Required action ▸
Could you find every line in the entries below that holds the word "computer" and copy it?

[Stored data]
---------------
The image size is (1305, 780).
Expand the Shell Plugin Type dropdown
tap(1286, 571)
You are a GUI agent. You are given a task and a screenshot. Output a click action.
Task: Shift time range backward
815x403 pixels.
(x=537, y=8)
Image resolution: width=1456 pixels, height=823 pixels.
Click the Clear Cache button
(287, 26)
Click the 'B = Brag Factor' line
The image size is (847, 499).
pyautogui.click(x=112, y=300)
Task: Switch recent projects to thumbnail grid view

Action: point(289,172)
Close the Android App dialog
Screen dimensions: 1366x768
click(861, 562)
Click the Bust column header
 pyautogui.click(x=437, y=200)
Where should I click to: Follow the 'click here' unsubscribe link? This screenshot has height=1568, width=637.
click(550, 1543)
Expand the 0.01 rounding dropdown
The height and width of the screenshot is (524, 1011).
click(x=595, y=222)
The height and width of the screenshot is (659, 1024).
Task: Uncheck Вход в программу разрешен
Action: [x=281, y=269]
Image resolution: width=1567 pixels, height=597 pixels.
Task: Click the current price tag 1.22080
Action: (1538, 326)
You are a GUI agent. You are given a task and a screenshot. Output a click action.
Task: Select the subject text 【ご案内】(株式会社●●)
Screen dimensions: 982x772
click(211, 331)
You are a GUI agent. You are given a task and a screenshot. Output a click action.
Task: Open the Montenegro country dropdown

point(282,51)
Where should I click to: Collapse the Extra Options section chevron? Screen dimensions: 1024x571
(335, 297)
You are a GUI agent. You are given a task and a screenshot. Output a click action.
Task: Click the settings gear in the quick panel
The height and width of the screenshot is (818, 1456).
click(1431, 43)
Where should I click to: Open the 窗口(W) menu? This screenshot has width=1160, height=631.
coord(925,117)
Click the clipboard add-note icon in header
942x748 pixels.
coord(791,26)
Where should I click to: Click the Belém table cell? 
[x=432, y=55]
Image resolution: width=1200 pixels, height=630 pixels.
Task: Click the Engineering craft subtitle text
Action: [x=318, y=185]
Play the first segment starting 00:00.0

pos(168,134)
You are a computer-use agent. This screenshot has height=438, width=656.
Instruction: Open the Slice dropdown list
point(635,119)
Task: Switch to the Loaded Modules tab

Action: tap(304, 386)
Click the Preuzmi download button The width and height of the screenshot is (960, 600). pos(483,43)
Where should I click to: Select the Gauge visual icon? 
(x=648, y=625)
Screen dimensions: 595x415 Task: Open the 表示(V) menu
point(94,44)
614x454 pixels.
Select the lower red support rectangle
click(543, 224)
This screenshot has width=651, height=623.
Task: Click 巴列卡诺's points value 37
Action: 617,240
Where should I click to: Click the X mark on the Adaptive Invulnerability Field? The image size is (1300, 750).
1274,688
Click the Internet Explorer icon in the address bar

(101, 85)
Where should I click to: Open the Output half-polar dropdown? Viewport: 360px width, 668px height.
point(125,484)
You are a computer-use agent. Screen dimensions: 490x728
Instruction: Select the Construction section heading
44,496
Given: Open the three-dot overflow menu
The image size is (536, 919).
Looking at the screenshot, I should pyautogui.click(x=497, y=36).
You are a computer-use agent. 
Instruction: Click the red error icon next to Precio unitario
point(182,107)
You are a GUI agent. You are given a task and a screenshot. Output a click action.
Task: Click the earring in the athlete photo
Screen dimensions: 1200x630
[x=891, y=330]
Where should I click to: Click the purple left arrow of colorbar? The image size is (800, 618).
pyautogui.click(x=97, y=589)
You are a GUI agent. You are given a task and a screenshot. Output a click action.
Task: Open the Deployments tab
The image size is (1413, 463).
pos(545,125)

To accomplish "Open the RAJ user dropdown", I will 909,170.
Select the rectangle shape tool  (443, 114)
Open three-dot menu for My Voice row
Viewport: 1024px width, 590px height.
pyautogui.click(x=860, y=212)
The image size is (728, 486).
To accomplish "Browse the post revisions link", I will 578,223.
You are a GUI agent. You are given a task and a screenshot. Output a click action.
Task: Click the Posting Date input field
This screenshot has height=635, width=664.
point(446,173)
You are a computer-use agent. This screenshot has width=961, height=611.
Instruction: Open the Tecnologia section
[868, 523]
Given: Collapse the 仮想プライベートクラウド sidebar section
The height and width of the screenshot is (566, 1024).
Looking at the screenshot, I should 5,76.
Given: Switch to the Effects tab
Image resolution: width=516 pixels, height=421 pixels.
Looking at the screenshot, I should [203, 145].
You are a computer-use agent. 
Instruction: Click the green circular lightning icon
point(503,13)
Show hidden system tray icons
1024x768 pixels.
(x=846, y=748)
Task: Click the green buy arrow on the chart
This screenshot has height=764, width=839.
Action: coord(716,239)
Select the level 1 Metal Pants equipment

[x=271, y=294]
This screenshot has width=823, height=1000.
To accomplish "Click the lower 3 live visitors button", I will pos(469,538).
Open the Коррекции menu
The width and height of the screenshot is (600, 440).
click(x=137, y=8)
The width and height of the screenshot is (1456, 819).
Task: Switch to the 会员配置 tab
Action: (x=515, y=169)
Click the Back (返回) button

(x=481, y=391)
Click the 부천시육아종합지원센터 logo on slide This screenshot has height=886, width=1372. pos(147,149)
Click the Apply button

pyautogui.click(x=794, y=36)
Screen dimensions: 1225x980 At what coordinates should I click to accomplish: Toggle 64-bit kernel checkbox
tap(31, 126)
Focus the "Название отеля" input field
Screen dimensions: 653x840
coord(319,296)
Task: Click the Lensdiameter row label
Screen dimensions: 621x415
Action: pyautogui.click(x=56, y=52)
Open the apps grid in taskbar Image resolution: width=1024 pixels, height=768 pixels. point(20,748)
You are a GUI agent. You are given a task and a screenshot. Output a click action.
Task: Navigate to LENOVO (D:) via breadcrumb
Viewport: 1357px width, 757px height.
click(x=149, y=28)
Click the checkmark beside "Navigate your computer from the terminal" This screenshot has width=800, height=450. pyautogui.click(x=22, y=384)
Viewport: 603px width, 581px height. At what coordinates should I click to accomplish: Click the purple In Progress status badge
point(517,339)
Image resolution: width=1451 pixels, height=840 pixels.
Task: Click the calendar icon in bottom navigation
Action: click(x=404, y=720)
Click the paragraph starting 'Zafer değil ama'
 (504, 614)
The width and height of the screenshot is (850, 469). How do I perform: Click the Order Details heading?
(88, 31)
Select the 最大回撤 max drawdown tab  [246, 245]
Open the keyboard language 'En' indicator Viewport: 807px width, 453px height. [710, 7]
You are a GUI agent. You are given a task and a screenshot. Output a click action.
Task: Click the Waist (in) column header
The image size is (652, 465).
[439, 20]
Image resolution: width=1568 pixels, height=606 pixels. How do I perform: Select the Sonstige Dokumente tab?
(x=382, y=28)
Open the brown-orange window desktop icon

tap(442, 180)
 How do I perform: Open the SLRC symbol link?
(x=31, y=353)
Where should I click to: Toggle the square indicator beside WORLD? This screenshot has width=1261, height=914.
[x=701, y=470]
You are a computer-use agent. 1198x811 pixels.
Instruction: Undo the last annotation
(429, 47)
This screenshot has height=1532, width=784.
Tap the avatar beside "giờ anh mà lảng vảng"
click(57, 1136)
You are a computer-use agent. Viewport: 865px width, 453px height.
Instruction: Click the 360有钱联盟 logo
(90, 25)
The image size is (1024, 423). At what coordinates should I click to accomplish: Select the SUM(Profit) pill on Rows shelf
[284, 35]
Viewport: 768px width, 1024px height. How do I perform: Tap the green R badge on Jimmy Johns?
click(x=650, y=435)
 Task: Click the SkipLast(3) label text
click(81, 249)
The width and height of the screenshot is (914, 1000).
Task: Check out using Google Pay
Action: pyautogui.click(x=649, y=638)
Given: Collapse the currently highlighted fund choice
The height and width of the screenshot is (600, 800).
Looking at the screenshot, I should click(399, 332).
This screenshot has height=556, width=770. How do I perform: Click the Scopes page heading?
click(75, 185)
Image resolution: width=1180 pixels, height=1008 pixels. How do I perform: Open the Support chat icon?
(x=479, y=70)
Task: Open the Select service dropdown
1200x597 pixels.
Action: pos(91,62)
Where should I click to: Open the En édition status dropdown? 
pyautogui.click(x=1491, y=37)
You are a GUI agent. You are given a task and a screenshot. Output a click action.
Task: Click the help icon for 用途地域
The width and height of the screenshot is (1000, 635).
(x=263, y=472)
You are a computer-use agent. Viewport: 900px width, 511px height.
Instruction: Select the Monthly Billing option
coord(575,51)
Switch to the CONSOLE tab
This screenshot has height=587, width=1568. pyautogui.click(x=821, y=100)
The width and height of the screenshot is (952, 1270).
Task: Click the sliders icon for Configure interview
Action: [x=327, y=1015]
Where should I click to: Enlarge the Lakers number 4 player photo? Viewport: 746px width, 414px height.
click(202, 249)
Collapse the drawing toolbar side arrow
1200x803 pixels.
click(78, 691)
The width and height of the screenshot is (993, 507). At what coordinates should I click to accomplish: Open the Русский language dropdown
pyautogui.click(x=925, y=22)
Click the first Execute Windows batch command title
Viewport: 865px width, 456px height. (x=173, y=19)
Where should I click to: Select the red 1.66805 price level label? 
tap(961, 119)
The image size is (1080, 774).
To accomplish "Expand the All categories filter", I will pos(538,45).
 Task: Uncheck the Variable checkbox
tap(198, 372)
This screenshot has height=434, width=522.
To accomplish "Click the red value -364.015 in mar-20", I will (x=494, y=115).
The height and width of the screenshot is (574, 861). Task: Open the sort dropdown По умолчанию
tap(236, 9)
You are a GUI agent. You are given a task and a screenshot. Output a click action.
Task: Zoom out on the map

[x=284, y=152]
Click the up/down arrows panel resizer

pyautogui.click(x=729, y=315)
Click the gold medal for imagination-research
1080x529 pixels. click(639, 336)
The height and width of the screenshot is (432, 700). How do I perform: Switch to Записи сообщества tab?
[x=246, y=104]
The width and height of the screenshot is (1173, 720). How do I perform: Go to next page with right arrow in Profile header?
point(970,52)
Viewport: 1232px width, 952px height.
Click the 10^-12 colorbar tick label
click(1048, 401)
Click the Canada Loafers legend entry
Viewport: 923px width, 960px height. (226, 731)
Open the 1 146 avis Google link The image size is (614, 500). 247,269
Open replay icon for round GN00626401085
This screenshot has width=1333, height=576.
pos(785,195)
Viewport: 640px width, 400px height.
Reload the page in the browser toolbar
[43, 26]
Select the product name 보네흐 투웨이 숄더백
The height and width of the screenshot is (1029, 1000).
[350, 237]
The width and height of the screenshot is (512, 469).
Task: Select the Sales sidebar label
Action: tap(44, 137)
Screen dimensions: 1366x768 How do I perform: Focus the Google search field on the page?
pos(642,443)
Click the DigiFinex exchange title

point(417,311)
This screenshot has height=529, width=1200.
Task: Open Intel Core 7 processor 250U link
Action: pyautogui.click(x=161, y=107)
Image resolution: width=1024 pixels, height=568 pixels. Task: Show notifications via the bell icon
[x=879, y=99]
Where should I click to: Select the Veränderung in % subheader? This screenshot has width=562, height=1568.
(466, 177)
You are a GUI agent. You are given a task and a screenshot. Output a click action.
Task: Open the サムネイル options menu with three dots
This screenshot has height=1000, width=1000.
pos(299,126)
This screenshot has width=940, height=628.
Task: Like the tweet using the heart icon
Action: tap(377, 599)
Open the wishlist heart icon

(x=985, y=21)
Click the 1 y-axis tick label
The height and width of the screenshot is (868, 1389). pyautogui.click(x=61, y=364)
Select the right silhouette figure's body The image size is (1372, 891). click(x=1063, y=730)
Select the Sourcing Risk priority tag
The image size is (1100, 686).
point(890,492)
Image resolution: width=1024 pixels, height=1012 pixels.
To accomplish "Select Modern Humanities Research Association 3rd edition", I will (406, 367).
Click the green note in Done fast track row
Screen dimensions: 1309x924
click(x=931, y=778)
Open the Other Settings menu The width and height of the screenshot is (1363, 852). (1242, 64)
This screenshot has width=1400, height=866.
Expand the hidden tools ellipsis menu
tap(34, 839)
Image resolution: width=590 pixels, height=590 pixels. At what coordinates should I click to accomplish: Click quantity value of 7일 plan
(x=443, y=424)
---------------
Output for this exercise ▸
You are a computer-use agent. This screenshot has height=438, width=656.
You are a computer-use agent. Screen dimensions: 490x728
You are a computer-use agent. 
You are a computer-use agent. This screenshot has width=961, height=611.
You are a computer-use agent. 
Click the checkmark beside "Navigate your computer from the terminal" This screenshot has width=800, height=450. pyautogui.click(x=22, y=384)
You are a computer-use agent. 1198x811 pixels.
You are a computer-use agent. Viewport: 865px width, 453px height.
You are a computer-use agent. Viewport: 900px width, 511px height.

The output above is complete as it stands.